Guardando un'America consumata dal Virus di Wuhan (sempre un “regalo” cinese), una per ora limitata crisi economica e una feroce campagna elettorale che è improbabile che possa sanare le ferite politiche con Pechino, ma si può, comunque, forse più realisticamente ipotizzare che la sua disponibilità a combattere per difendere la libertà di Taiwan sia destinata a diminuire. La Cina, al contrario, non ha elezioni, ha sconfitto la “autoprodotta” pandemia ed è tornata a una, seppur minima, crescita economica; e considera Taiwan non negoziabile. Vedremo cosa accade dopo le elezioni di Novembre.

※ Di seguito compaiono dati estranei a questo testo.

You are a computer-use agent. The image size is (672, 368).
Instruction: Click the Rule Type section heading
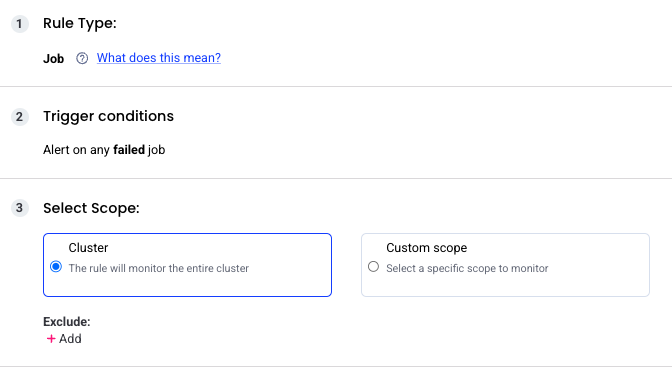click(80, 23)
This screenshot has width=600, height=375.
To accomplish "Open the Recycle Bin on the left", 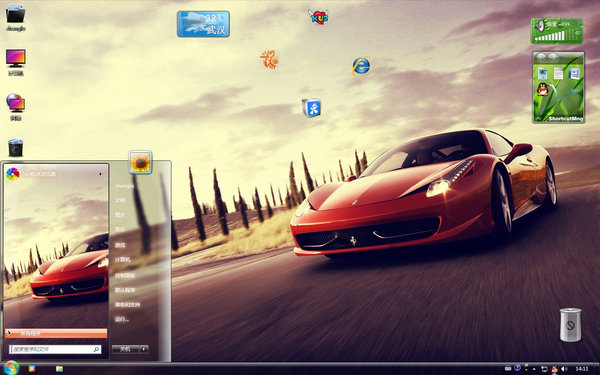I will coord(15,148).
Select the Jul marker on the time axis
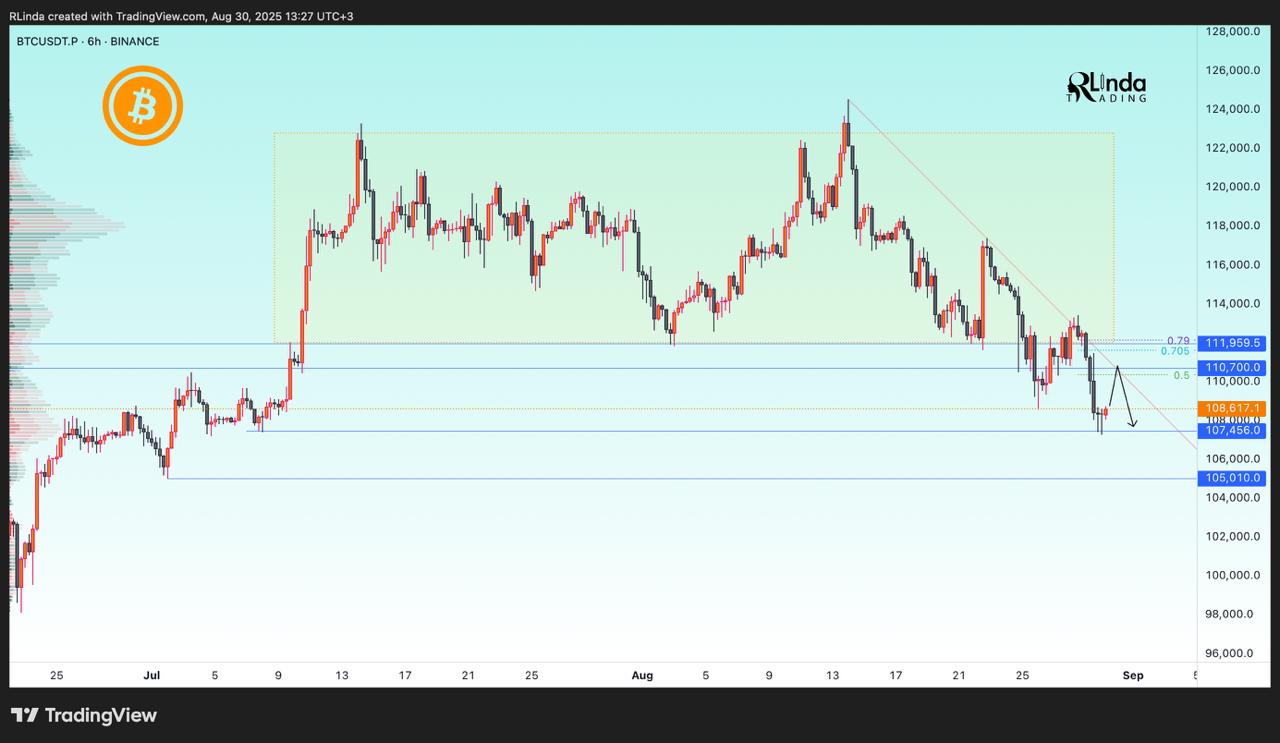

Facendo specifico riferimento proprio alla pandemia da Virus di Wuhan, gli esiti tragici degli errori di Pechino hanno, si spera, reso la comunità internazionale profondamente consapevole dell’ingiusta esclusione e discriminatoria di Taiwan dall'Organizzazione Mondiale della Sanità e dal sistema delle Nazioni Unite. La Repubblica Democratica di Cina e, in particolare, il governo di Taipei democraticamente eletto continuano a fare pressioni sull'ONU affinché ponga fine al blocco di Taiwan che, ricordiamolo sempre contro ogni falso storico o balla mediatica (pare tutto sia possibile dopo di quella dell’abbattimento), non è mai stata parte della Cina Popolare. Il Presidente e il parlamento di Taipei sono eletti direttamente dal popolo di Taiwanese chiedono, con forza e a ragione, che l'ONU riconosca che solo il governo eletto di Taiwan può rappresentare i suoi 23,5 milioni di persone.
In sintesi, Pechino non ha il diritto di parlare a nome di Taiwan.